• Directions: Beginning with the line that holds "Given: Open the General gear icon tab", retype the rest of the listing exactly, last line included.

==== Task data

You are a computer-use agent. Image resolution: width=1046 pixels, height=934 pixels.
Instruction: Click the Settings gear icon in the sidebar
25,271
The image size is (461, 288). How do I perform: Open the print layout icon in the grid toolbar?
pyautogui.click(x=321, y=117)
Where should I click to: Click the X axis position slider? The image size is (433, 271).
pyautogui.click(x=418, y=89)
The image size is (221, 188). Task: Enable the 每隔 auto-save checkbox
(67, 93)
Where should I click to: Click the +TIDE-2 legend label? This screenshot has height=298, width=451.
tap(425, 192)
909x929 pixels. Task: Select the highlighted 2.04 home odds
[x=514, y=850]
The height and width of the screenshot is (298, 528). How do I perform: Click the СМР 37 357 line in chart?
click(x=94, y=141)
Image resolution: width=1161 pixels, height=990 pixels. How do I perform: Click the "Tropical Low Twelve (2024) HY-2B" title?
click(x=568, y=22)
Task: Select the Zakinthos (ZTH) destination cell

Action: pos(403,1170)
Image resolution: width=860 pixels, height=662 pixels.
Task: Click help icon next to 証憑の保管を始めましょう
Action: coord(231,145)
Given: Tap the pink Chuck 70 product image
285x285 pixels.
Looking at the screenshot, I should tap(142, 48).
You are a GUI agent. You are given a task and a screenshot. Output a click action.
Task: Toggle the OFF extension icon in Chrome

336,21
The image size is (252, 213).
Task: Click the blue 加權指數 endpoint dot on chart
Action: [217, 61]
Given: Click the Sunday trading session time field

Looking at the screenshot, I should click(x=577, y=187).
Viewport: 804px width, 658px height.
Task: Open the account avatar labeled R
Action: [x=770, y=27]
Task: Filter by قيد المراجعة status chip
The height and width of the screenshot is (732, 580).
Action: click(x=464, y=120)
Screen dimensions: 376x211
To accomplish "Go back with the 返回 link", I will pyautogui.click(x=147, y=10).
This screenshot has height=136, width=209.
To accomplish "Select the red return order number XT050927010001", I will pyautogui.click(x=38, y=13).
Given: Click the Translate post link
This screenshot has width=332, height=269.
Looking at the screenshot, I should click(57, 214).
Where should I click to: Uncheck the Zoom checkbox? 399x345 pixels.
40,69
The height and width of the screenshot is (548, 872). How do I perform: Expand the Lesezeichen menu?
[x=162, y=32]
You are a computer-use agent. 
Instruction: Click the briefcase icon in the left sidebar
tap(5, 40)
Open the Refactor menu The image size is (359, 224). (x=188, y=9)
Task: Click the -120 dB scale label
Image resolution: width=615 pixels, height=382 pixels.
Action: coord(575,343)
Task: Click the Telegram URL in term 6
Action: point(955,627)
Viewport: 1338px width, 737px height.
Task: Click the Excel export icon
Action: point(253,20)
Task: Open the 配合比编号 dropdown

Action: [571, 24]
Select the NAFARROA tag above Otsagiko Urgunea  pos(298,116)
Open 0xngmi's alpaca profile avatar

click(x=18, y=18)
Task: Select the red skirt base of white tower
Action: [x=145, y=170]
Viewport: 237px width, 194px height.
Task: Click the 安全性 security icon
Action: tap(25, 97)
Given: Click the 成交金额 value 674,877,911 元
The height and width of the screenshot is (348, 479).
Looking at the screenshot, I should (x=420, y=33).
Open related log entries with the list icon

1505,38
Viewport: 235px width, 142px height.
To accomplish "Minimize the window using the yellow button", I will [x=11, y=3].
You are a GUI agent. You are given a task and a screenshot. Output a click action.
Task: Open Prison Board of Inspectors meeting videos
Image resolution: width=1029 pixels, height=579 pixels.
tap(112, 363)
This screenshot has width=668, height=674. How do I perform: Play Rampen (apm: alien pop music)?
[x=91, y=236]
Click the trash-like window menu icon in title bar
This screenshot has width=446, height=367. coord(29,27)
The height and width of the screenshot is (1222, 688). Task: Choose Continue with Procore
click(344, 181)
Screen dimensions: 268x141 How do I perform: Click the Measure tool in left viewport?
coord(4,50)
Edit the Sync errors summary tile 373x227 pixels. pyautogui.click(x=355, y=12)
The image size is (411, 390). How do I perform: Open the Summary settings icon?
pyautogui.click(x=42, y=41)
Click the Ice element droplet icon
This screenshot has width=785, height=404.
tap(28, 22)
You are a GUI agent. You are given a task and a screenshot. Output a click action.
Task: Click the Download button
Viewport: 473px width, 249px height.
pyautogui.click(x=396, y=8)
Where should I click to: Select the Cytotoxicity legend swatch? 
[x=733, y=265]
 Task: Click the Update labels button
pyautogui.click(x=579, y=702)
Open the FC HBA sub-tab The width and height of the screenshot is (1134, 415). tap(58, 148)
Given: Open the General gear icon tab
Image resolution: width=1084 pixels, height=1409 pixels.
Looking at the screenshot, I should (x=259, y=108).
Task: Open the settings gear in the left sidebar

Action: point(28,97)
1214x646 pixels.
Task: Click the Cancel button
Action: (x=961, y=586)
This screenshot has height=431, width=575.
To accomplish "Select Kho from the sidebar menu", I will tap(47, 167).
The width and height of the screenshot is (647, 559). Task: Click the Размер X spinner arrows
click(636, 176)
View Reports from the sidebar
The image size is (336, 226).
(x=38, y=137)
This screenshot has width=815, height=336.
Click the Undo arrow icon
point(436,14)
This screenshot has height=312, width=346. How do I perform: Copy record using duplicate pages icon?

========

• Worked solution:
Given: Open the General gear icon tab
Image resolution: width=1084 pixels, height=1409 pixels.
Looking at the screenshot, I should (x=259, y=108).
Task: Open the settings gear in the left sidebar

Action: point(28,97)
1214x646 pixels.
Task: Click the Cancel button
Action: (x=961, y=586)
This screenshot has height=431, width=575.
To accomplish "Select Kho from the sidebar menu", I will tap(47, 167).
The width and height of the screenshot is (647, 559). Task: Click the Размер X spinner arrows
click(636, 176)
View Reports from the sidebar
The image size is (336, 226).
(x=38, y=137)
This screenshot has width=815, height=336.
Click the Undo arrow icon
point(436,14)
This screenshot has height=312, width=346. How do I perform: Copy record using duplicate pages icon?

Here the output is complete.